Collected data entries:
--- START ---

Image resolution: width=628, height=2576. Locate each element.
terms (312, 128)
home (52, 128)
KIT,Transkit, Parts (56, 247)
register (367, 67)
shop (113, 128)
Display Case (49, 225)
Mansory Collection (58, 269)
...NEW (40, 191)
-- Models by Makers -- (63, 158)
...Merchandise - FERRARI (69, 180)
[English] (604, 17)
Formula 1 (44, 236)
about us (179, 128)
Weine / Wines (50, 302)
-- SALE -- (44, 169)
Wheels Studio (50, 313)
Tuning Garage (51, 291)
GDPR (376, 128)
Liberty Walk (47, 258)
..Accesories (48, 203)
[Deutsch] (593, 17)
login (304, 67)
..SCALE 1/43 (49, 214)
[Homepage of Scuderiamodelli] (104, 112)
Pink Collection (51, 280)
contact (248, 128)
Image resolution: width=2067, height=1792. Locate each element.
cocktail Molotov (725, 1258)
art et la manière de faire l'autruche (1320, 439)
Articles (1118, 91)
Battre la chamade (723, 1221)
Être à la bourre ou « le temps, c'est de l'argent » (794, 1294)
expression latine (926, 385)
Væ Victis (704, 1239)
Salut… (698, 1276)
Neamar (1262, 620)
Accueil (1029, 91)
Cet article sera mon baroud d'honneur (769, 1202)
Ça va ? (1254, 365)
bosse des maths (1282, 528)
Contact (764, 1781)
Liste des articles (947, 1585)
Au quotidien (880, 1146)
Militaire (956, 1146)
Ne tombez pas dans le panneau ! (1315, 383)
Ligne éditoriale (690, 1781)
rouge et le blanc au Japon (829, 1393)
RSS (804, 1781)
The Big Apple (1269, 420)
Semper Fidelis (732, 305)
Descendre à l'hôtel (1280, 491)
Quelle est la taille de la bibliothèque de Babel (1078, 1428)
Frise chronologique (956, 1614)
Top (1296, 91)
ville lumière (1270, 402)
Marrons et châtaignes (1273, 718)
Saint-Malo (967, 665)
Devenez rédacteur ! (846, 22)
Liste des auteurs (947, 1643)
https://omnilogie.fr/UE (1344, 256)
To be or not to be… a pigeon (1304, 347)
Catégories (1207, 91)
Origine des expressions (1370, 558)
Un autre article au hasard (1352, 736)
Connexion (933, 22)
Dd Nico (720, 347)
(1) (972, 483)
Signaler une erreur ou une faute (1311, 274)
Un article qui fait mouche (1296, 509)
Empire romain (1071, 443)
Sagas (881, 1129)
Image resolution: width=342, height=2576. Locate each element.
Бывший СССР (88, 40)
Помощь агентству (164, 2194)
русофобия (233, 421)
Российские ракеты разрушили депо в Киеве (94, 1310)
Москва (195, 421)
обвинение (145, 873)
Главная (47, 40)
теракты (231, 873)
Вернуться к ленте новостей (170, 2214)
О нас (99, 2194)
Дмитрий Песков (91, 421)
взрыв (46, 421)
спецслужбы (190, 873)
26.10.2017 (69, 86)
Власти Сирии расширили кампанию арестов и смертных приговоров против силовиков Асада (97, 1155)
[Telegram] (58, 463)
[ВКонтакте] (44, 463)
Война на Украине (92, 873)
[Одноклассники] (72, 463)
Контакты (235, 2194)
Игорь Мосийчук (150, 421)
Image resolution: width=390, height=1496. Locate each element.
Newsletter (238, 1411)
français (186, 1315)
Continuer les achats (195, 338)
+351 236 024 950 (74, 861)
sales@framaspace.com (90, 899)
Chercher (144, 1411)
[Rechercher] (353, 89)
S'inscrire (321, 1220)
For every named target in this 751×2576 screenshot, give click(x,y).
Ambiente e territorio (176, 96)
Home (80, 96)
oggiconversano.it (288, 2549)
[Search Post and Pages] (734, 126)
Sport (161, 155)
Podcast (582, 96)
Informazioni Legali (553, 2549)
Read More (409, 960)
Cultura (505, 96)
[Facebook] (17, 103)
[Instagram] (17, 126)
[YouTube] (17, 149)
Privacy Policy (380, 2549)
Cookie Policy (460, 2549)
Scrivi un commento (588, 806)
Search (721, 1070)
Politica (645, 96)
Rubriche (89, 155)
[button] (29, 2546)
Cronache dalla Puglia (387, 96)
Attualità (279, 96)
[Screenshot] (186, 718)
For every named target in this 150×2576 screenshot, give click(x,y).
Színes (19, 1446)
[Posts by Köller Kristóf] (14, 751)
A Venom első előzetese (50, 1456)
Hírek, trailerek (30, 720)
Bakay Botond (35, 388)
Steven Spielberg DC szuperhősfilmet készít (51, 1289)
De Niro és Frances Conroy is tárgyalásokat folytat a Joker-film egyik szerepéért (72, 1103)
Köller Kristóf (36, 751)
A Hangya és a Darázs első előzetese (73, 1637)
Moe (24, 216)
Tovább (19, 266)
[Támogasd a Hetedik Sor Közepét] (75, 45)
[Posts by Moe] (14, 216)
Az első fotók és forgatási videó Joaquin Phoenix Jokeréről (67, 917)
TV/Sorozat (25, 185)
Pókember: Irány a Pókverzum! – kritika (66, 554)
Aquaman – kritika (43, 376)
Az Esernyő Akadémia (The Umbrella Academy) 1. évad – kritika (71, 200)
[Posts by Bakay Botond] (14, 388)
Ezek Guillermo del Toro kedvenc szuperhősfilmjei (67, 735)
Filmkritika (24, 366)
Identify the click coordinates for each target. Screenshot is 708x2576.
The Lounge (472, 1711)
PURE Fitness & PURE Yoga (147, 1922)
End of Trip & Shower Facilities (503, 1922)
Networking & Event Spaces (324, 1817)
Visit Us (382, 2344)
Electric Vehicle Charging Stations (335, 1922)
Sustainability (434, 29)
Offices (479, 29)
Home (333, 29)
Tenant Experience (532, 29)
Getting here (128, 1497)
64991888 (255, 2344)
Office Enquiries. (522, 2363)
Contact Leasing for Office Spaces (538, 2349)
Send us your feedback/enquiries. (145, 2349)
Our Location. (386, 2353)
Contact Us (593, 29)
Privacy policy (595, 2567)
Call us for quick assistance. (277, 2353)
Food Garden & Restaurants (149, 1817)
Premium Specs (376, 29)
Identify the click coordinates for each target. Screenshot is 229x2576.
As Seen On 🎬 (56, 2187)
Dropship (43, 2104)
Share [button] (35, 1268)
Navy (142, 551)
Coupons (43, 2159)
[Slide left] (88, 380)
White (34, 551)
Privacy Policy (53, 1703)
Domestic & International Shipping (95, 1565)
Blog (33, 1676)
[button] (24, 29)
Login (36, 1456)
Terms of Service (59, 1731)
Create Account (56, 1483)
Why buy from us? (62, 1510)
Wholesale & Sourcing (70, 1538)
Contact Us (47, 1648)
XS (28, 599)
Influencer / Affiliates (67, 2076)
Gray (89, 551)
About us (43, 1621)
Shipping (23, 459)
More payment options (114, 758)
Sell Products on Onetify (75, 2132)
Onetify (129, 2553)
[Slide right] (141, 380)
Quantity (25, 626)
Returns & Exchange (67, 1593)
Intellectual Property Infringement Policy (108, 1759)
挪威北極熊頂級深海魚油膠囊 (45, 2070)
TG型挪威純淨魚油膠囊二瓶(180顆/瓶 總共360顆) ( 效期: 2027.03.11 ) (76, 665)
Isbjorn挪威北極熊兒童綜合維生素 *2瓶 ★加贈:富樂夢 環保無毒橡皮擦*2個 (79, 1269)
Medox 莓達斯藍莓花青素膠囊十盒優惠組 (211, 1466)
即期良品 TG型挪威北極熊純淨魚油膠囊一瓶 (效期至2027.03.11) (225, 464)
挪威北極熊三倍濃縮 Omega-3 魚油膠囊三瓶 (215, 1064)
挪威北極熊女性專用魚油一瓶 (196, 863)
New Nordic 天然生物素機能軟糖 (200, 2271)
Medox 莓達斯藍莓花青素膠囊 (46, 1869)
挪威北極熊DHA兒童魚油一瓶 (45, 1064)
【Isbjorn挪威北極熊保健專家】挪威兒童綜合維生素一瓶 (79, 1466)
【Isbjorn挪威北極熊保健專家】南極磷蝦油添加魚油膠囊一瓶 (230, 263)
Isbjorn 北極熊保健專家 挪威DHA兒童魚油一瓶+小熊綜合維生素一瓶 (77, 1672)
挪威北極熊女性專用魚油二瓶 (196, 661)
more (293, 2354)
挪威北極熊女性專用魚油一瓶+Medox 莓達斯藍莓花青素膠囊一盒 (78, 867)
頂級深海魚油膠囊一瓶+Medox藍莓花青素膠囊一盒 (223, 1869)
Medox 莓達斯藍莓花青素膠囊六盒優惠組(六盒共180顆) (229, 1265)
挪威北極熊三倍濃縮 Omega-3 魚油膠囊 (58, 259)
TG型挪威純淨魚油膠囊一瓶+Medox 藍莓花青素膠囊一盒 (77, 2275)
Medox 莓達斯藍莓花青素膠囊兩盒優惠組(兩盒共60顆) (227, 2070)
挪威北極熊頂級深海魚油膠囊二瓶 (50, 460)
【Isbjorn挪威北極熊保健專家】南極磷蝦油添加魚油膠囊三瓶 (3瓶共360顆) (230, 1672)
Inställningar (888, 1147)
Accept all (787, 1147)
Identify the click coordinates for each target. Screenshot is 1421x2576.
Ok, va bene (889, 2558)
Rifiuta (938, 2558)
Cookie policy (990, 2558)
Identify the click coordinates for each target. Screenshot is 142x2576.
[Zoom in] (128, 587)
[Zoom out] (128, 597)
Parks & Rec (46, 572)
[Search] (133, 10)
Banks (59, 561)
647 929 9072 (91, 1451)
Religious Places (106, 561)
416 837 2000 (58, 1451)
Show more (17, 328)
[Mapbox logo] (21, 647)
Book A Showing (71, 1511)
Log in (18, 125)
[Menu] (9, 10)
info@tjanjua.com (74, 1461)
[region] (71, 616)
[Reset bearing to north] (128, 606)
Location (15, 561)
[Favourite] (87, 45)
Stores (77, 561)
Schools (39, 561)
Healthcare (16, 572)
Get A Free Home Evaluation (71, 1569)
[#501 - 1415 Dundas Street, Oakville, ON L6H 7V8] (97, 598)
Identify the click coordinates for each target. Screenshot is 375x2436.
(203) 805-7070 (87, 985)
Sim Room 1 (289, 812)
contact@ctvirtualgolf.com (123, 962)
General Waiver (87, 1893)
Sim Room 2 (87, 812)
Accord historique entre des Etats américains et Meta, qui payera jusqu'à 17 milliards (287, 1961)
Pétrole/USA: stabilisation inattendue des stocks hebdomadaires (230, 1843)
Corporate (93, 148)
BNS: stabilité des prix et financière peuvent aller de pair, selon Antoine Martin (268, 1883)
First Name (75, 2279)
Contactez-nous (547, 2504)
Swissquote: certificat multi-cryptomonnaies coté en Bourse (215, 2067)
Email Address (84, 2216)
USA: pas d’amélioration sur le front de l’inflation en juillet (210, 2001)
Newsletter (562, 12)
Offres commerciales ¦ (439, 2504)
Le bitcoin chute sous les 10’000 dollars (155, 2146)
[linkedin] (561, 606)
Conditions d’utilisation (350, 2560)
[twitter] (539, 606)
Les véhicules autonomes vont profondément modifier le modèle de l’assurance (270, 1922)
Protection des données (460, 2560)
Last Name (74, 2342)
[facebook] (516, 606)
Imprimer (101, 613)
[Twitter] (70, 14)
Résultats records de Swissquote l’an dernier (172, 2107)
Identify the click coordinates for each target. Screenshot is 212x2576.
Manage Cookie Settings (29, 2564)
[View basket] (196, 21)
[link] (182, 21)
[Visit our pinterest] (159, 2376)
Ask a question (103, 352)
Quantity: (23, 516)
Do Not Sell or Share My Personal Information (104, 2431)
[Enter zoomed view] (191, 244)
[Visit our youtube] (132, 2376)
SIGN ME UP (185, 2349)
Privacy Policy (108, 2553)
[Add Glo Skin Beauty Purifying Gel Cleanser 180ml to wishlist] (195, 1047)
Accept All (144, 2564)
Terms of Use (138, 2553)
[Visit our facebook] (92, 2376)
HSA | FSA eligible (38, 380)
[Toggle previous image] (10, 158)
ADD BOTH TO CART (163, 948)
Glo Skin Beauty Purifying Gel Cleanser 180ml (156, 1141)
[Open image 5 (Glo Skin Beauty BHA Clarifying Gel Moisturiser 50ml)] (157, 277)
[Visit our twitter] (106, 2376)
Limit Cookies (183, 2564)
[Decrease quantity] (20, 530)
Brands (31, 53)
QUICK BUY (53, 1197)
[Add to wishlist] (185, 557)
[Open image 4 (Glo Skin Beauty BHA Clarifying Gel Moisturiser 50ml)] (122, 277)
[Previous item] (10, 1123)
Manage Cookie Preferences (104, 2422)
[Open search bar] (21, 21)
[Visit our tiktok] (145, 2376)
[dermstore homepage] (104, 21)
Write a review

--- END ---

* [EXERCISE INSTRUCTIONS]
Once you reach the line with "Privacy Policy (53, 1703)" in the data above, copy it and every line after it exactly, up to and including the line with "Medox 莓達斯藍莓花青素膠囊十盒優惠組 (211, 1466)".

* [THE COMPLETED TASK]
Privacy Policy (53, 1703)
Domestic & International Shipping (95, 1565)
Blog (33, 1676)
[button] (24, 29)
Login (36, 1456)
Terms of Service (59, 1731)
Create Account (56, 1483)
Why buy from us? (62, 1510)
Wholesale & Sourcing (70, 1538)
Contact Us (47, 1648)
XS (28, 599)
Influencer / Affiliates (67, 2076)
Gray (89, 551)
About us (43, 1621)
Shipping (23, 459)
More payment options (114, 758)
Sell Products on Onetify (75, 2132)
Onetify (129, 2553)
[Slide right] (141, 380)
Quantity (25, 626)
Returns & Exchange (67, 1593)
Intellectual Property Infringement Policy (108, 1759)
挪威北極熊頂級深海魚油膠囊 (45, 2070)
TG型挪威純淨魚油膠囊二瓶(180顆/瓶 總共360顆) ( 效期: 2027.03.11 ) (76, 665)
Isbjorn挪威北極熊兒童綜合維生素 *2瓶 ★加贈:富樂夢 環保無毒橡皮擦*2個 (79, 1269)
Medox 莓達斯藍莓花青素膠囊十盒優惠組 (211, 1466)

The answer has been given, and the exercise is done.